---- Extracted information

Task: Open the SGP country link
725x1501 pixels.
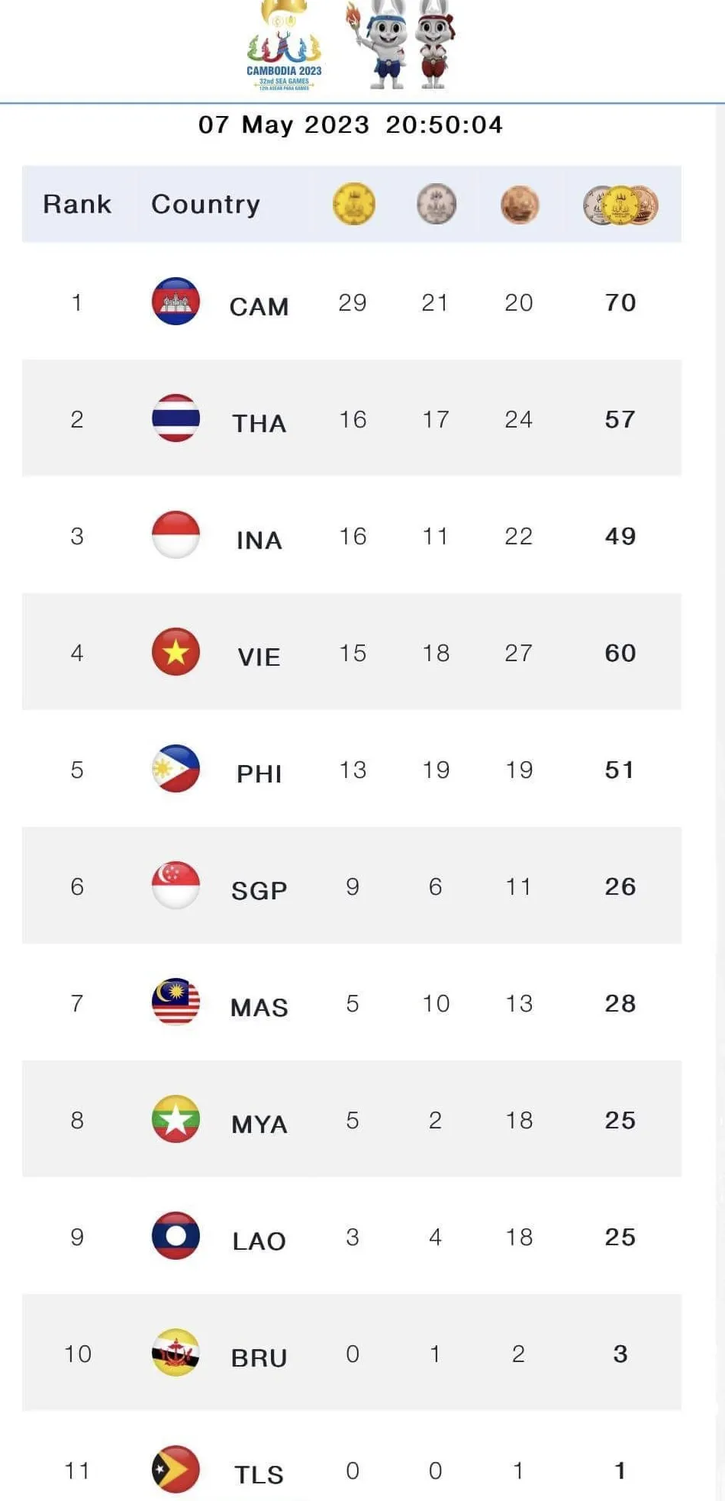Action: pos(259,890)
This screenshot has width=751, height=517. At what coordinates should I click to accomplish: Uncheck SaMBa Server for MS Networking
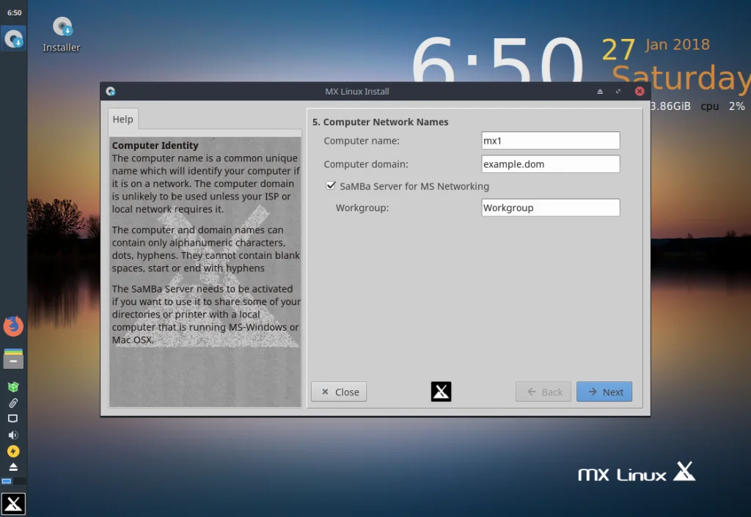coord(331,186)
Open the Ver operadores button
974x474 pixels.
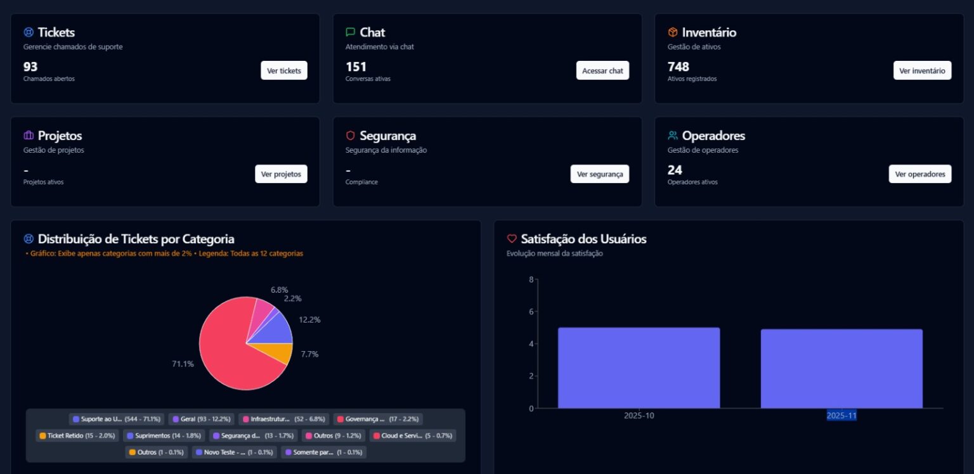[x=919, y=174]

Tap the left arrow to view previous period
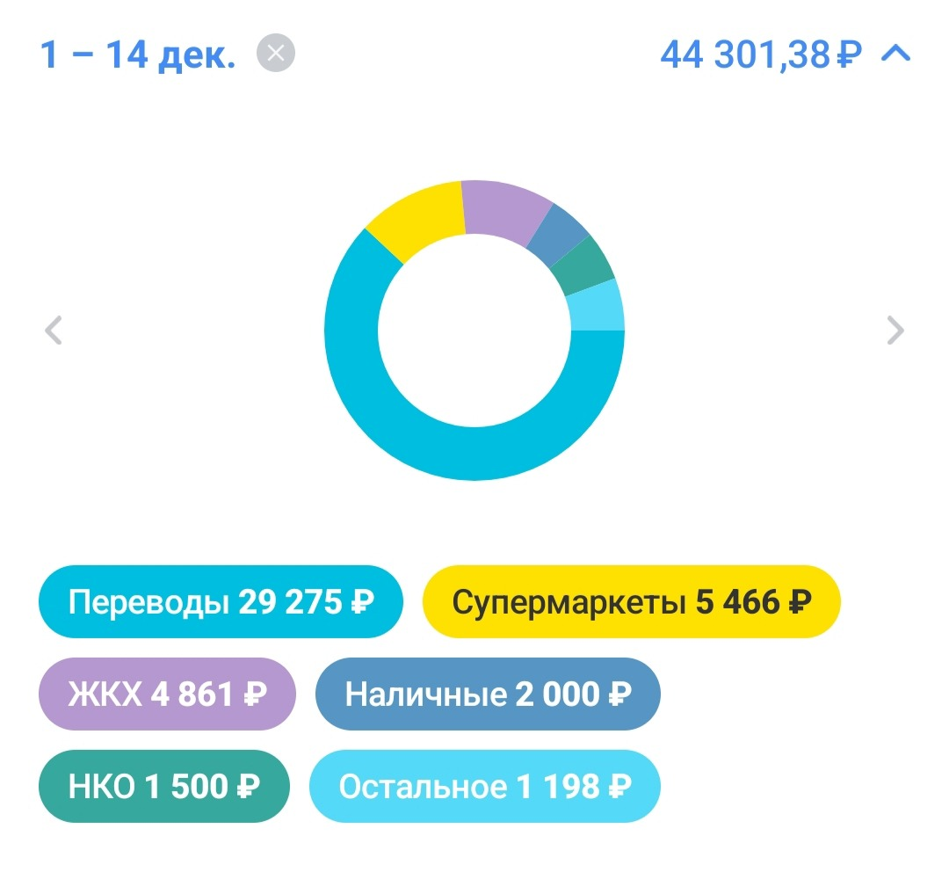[54, 330]
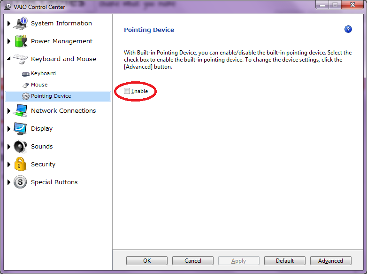Select the Mouse item in sidebar
This screenshot has width=367, height=274.
tap(39, 85)
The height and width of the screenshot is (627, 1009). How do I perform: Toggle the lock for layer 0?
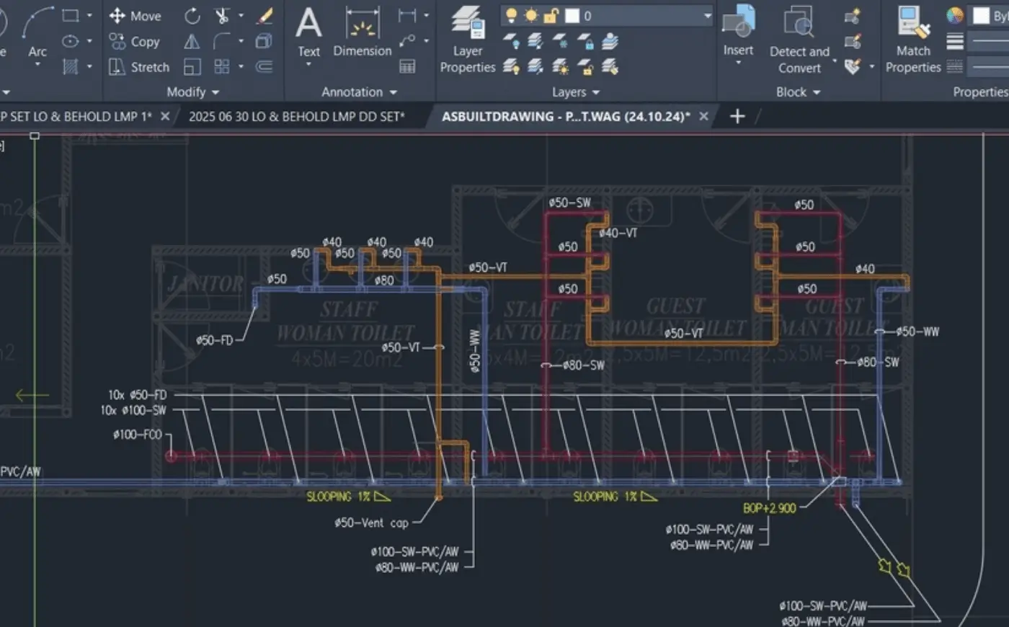(x=551, y=16)
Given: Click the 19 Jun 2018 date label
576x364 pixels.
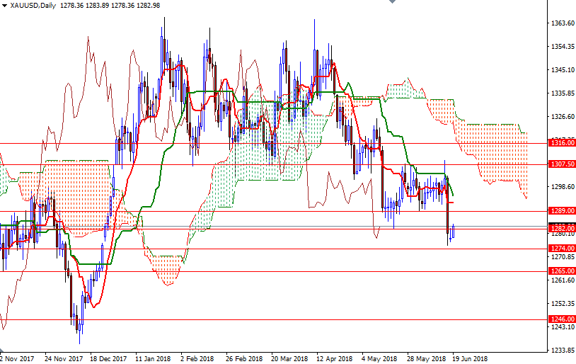Looking at the screenshot, I should pos(470,358).
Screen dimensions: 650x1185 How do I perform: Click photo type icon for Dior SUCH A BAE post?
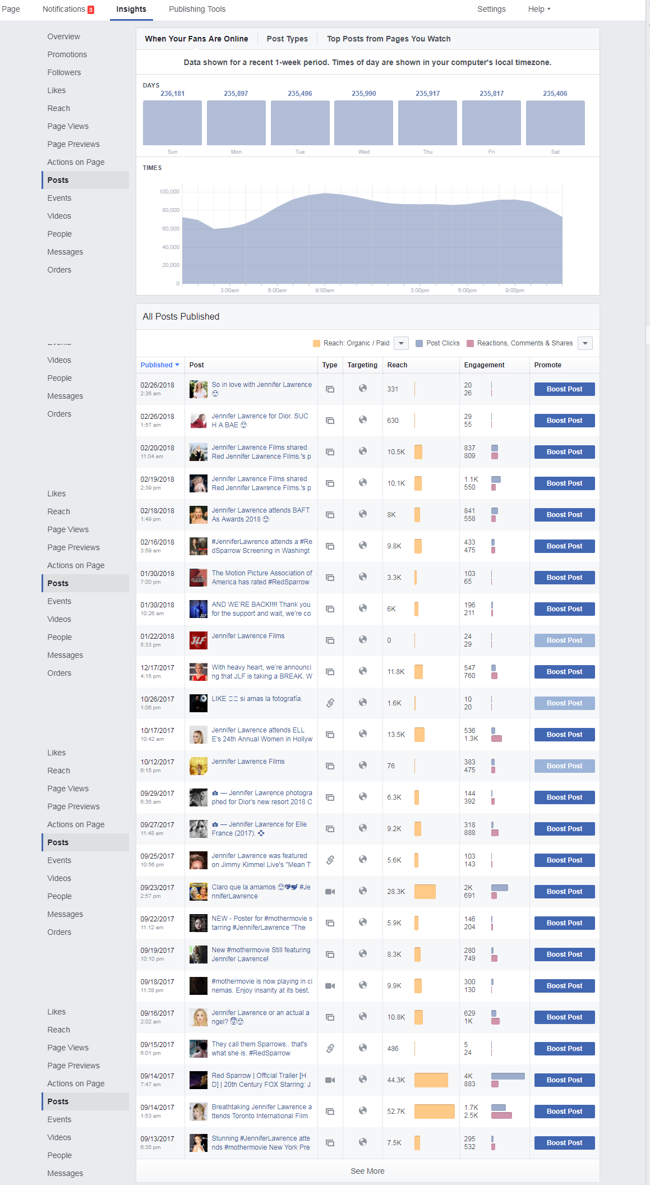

--------

* Task to complete:
An exact copy of the listing is required, excluding any pictures.

* Written response:
Task: Open the SGP country link
725x1501 pixels.
Action: pos(259,890)
This screenshot has width=751, height=517. At what coordinates should I click to accomplish: Uncheck SaMBa Server for MS Networking
coord(331,186)
Open the Ver operadores button
974x474 pixels.
[x=919, y=174]

Tap the left arrow to view previous period
[54, 330]
Select the Mouse item in sidebar
This screenshot has width=367, height=274.
tap(39, 85)
The height and width of the screenshot is (627, 1009). How do I perform: Toggle the lock for layer 0?
(x=551, y=16)
Given: Click the 19 Jun 2018 date label
576x364 pixels.
Looking at the screenshot, I should pos(470,358).
Screen dimensions: 650x1185 How do I perform: Click photo type icon for Dior SUCH A BAE post?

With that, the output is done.